Mechanisms for 5-Fluorouracil Resistance in Human Colon Cancer DLD-1 Cells.

Abstract

A 5-fluorouracil (5-FU)-resistant subline, DLD-1/5-FU, was established by repeated 5-d exposures of human colon cancer DLD-1 cells to 5-FU. DLD-1/5-FU cells were 41- and more than 75-fold resistant to 96-h and 1-h exposures to 5-FU, respectively. When exposed to 5-FU, DLD-1/5-FU cells exhibited marked resistance to in situ thymidylate synthase (TS) inhibition by 5-FU as compared to DLD-1 cells, and incorporation of 5-FU into cellular RNA in DLD-1/5-FU cells decreased to 25% of that in DLD-1 cells.

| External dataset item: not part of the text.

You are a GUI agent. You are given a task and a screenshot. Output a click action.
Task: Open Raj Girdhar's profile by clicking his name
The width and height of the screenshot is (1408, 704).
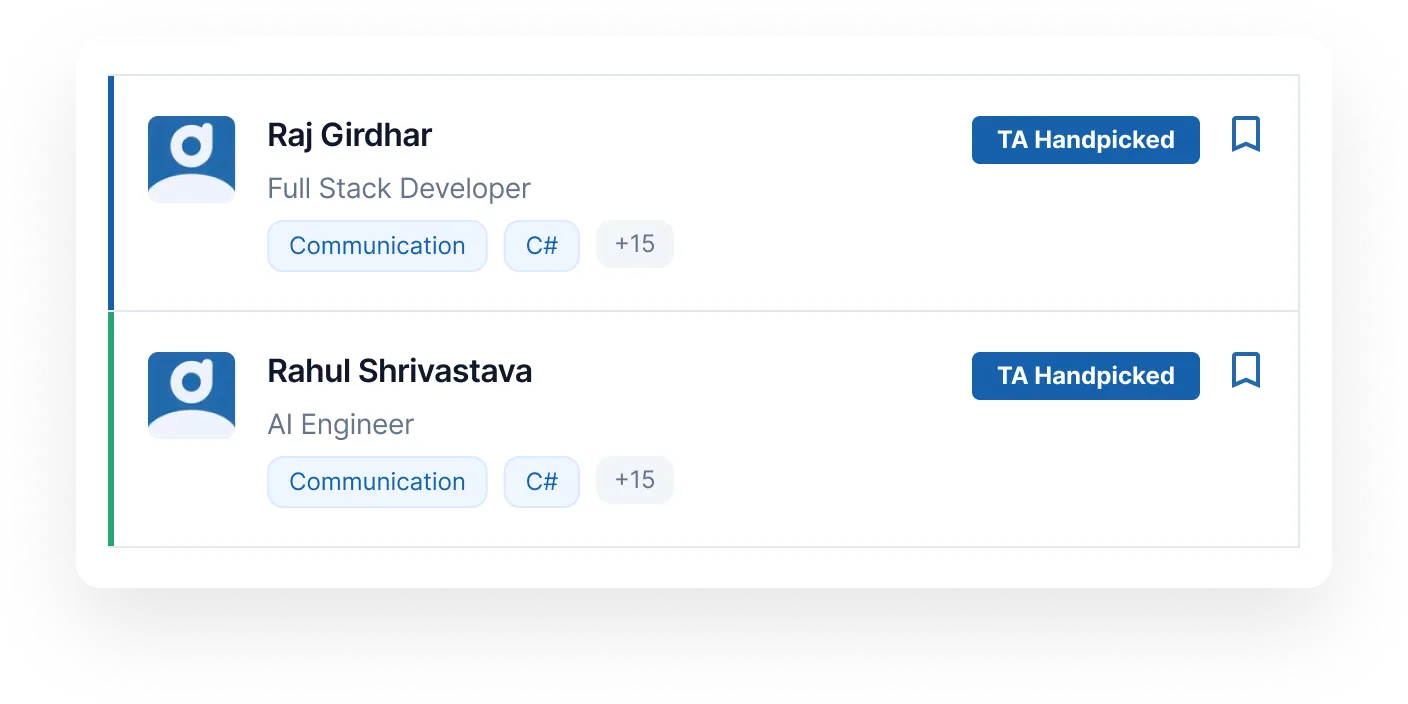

As causes of resistance to DNA and RNA-directed actions of 5-FU, remarkable reduction of intracellular levels of both 5-fluorouridine 5'-triphosphate (FUTP) and 5-fluoro-2'-deoxyuridine 5'-monophosphate (FdUMP) in DLD-1/5-FU cells was confirmed. It was found that activities of uridine kinase, orotate phosphoribosyltransferase and thymidine kinase of DLD-1/5-FU cells were significantly lower than those of the parent cells. Intracellular levels of TS were similar between the two cell lines. These results indicated that the mechanism of resistance to 5-FU in DLD-1/5-FU cells involves reduced enzymatic activation of 5-FU.